Julie Anterrieu, filmdeculte, le 02.06.2004

jeudi 17 mai 2018Joel-Yves

Red white and blues de Mike Figgis

Le développement du Blues en Angleterre dans les années soixante et l’influence de ces musiciens dans l’introduction du Blues Blanc aux Etats Unis

ET LES BEATLES CHANTAIENT

Cinquième documentaire de la collection The Blues produite par Martin Scorsese, Red, White and Blues s’attarde sur cette vague insulaire qui a traversée la Manche et l’Atlantique pour déferler durant la deuxième moitié du vingtième siècle sur le paysage musical américain et international. Ce courant qui a ouvert les oreilles du monde à autre chose. Les années soixante, période de mutation dans tous les domaines artistiques, la matière chérie d’Euterpe en tête de proue. A la fin de la seconde guerre mondiale, les alliés ont ramené dans leurs packages les musiques des G.I’s. De la soul, du jazz, du blues, de l’authentique musique noire américaine qui s’installe sur le vieux continent et plus particulièrement au Royaume Uni, partie homophone. Se demandant sans cesse pourquoi ce courant musical a trouvé un tel écho chez les européens, Mike Figgis explore, au travers d’interviews et de quelques images d’archives, comment les britanniques l’ont accueilli, ingurgité, analysé et remodelé de façon très personnelle pour l’adapter à la révolution sociale et artistique qui les entourait. De la création du Skiffle par Lonnie Donegan au retentissement mondial des Beatles et des Rolling Stones, le film témoigne de l’importance de cette réinterprétation du blues, réintroduit aux Etats-Unis sous une nouvelle forme musicale et scénique. On retiendra à ce sujet les paroles du grand B.B. King : « Merci, car sans vous, je ne crois pas que je serai là aujourd’hui en train de témoigner ».
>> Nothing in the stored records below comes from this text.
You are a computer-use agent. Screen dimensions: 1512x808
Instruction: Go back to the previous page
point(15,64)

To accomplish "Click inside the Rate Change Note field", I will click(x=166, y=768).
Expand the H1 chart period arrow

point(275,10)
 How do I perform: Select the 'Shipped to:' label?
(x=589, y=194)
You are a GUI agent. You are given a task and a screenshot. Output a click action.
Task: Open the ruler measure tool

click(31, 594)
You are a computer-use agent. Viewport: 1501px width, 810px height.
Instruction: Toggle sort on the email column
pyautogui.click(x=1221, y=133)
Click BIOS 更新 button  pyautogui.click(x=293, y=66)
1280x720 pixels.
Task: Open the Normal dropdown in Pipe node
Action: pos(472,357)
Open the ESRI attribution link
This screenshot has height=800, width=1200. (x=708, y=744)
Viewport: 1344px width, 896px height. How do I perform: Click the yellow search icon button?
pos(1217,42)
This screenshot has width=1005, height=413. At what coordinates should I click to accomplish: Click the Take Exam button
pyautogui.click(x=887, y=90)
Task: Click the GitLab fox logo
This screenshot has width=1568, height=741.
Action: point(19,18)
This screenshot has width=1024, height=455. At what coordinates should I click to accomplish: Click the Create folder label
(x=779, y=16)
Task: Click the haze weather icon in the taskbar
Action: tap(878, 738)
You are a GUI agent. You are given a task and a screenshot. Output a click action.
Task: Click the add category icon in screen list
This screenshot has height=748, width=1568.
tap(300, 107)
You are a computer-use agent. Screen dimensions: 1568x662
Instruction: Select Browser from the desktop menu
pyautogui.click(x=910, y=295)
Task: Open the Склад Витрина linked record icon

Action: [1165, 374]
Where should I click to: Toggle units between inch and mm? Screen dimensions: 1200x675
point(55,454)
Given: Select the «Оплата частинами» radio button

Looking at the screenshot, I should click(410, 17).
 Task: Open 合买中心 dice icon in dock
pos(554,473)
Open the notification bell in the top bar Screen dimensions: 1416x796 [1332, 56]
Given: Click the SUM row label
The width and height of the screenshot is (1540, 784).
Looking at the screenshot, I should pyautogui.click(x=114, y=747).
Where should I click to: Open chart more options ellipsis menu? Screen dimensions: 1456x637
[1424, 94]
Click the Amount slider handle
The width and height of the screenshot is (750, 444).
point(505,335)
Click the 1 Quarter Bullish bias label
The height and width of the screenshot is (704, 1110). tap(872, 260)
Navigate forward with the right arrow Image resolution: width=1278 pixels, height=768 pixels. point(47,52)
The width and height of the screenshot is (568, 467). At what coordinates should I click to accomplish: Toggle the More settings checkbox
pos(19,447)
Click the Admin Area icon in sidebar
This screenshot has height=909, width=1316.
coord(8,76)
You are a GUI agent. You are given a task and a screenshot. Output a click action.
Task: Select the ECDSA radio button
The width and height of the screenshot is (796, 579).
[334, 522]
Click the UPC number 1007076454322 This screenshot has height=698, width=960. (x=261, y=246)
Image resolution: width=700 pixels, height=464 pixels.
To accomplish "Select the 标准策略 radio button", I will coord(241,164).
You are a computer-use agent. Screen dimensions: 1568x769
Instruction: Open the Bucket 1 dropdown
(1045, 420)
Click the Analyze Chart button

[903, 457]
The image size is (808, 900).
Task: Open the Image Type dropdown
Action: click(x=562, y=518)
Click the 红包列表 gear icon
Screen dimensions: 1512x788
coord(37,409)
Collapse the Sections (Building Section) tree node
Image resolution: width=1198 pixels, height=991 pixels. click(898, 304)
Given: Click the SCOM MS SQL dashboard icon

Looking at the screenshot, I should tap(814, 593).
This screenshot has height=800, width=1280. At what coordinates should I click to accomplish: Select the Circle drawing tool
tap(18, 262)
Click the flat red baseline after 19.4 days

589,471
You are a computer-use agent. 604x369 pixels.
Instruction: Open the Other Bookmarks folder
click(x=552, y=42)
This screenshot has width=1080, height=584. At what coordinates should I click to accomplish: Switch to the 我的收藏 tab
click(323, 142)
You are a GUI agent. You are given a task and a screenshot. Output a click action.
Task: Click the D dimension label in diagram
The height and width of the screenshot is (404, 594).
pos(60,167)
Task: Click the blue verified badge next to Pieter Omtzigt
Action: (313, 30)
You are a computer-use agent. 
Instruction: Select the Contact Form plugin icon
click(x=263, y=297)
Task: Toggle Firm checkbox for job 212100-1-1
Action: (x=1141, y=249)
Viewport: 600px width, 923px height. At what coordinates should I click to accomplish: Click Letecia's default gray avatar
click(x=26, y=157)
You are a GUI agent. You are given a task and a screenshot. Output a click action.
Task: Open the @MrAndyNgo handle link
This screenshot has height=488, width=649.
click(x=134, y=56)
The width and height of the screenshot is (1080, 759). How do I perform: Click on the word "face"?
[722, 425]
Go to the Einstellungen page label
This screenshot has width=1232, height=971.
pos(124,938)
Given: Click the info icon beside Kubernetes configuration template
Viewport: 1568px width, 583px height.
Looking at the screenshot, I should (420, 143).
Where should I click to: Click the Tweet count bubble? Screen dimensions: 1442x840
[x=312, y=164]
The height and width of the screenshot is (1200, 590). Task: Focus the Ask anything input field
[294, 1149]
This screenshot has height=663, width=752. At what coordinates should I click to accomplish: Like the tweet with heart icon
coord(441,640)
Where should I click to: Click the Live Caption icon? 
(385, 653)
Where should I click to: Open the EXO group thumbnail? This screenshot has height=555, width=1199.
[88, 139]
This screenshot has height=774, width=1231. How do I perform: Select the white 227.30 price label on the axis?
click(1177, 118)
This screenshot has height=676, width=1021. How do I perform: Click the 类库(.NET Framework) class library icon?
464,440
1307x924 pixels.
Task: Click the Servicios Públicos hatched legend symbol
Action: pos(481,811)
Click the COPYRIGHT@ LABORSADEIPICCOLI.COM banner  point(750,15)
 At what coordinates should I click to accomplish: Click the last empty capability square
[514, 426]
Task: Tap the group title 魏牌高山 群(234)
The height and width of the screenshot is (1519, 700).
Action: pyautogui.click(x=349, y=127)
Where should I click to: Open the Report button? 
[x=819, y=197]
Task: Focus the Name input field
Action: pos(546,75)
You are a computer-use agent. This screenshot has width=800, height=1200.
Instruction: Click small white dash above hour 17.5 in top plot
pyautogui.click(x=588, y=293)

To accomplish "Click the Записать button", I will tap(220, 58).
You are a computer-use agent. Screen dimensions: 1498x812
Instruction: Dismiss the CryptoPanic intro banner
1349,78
UN TRUC QUI ME COLLE AU CORPS ENCORE ET ENCORE

Pour filmer l’histoire de l’émergence de ce « Blues Blanc », Mike Figgis a donc aligné de manière très basique, mais très efficace, les interviews en plans serrés des principaux musiciens du mouvement. Leur posant relativement les mêmes questions, les réponses de Eric Clapton, Van Morrison, Lonnie Donegan, Jeff Beck, Chris Barber, s’enchaînent en montage cut assez rapide jouant sur la notion d’échos entre les paroles de ces artistes. Tous s’accordent sur le plaisir et le respect que le blues et ses dérivés leur apportaient, sur leur envie de jouer cette musique de façon originale tout en tenant compte de leurs sources, en les citant explicitement. Traits d’humour, sous-entendus, regards pétillants, la passion est toujours là, les maîtres semblent encore tout émerveillés d’avoir découvert cet univers et d’y avoir contribué du mieux qu’ils le pouvaient. Pour agrémenter ces séquences, Mike Figgis a alterné, en plus de quelques images d’archives, des cessions live filmées au célèbre studio Abbey Road, celui-là même où les Beatles enregistrèrent la plupart de leurs albums. Dans une atmosphère assez intimiste et minimaliste laissant de côté les egos de chacun, jouant principalement sur l’écoute entre les musiciens, le réalisateur a rassemblé pour l’occasion les grands noms que sont Tom Jones, Lulu, Van Morrison et Jeff Beck pour interpréter des hits de l’époque. Plus qu’un « jam » entre stars, le résultat est d’une intensité fulgurante qui laisse sans voix.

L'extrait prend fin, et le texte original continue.